Concrete example: a coding-assistant agent on LangGraph shows TaskCompletion at 68% after a model swap. End-to-end alone says “regression.” Adding step-level ToolSelectionAccuracy reveals the regression is concentrated on one planning step: the new model picks read_file when it should pick grep. Trajectory-level StepEfficiency confirms the average trajectory grew by 4 steps. The fix — adding two few-shot examples for the planner — is targeted because the multi-mode evaluation localized it. Single-mode evaluation would have prompted a model rollback instead.

How to Measure Multi-Mode Agent Evaluation

Run modes in layers and dashboard the deltas:

End-to-end: TaskCompletion, GoalProgress — headline outcome metrics.
Trajectory-level: TrajectoryScore, StepEfficiency, ReasoningQuality — path quality and reasoning.
Step-level: ToolSelectionAccuracy, FunctionCallAccuracy, ActionSafety — per-tool-call correctness.
Turn-level: ConversationCoherence, IsHelpful, AnswerRelevancy — per-conversation-turn quality.
mode-delta dashboard (FutureAGI dashboard): show per-mode score change after each prompt or model change; the mode that shifts most points to the regression site.
agent.trajectory.step (OTel attribute): the canonical span attribute that lets every mode roll up to the same trace.

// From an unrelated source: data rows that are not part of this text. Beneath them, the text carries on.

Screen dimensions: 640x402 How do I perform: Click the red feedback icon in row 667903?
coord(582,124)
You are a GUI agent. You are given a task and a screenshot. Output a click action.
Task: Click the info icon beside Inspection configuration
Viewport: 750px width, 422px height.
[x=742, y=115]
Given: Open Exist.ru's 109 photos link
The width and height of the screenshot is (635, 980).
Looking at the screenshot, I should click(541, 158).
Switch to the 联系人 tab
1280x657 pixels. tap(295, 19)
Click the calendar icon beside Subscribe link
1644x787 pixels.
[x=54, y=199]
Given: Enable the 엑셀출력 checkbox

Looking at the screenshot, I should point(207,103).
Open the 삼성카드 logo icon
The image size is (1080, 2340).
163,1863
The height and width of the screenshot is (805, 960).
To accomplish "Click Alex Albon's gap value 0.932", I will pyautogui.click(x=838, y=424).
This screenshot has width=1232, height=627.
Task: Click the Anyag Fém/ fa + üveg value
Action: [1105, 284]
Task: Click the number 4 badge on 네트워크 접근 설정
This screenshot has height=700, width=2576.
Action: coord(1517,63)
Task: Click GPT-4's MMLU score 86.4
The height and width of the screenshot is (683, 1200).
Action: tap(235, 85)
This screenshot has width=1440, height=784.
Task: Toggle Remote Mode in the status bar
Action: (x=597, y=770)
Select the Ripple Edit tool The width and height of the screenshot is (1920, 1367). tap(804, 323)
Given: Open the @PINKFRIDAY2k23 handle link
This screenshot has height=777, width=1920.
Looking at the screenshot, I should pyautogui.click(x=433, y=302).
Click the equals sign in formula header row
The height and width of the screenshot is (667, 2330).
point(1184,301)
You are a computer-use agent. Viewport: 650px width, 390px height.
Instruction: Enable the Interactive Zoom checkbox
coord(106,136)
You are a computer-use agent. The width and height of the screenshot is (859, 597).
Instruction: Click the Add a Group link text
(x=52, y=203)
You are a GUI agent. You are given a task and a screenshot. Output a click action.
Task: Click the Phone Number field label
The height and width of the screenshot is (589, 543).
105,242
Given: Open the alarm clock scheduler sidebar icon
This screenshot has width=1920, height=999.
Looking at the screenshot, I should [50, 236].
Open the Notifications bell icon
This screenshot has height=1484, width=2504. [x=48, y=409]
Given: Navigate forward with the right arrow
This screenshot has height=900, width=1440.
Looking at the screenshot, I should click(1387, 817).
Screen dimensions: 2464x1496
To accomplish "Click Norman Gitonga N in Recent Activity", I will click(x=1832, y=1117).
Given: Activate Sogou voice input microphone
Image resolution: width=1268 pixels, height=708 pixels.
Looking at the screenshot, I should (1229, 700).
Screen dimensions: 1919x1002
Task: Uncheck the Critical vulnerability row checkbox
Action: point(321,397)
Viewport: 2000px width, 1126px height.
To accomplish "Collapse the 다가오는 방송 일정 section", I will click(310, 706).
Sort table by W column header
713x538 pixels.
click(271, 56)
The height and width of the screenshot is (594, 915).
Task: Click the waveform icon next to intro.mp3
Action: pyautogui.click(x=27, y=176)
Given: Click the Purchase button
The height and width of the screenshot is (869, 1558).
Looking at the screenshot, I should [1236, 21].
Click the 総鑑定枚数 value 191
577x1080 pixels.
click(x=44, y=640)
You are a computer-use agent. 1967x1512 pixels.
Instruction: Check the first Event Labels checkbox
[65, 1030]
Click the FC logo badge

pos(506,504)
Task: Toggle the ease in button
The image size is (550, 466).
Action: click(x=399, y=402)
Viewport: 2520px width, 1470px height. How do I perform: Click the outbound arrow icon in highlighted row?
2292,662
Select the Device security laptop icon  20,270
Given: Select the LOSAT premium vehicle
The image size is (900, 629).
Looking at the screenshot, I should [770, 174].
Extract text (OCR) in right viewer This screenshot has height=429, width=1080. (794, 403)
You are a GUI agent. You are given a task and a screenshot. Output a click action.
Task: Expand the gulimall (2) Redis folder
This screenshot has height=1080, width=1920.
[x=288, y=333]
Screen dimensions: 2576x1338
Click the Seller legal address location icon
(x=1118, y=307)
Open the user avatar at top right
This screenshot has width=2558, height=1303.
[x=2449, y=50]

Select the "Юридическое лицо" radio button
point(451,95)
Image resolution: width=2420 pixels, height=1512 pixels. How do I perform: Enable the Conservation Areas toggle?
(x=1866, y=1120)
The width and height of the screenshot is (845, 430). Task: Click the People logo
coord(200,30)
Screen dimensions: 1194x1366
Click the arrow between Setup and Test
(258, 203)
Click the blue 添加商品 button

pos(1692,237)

from fi.evals import TaskCompletion, ToolSelectionAccuracy, StepEfficiency

t = TaskCompletion().evaluate(input=goal, trajectory=trace_spans)
s = ToolSelectionAccuracy().evaluate(input=goal, trajectory=trace_spans)
e = StepEfficiency().evaluate(input=goal, trajectory=trace_spans)
print(t.score, s.score, e.score)

Common mistakes

Running only end-to-end evaluation. A single score cannot localize failures; you cannot debug what you cannot see.
Treating modes as alternatives. They are layers, not options — production agents need all four resolutions over time.
Using turn-level metrics on single-shot agents. Conversation-coherence on a one-call task reports noise; pick modes that match the surface.
Comparing modes across different traces. Always run the four modes on the same trajectory so the dashboard deltas mean something.
Ignoring per-agent slicing. In multi-agent flows, a global step-score average hides which sub-agent regressed; slice by agent name.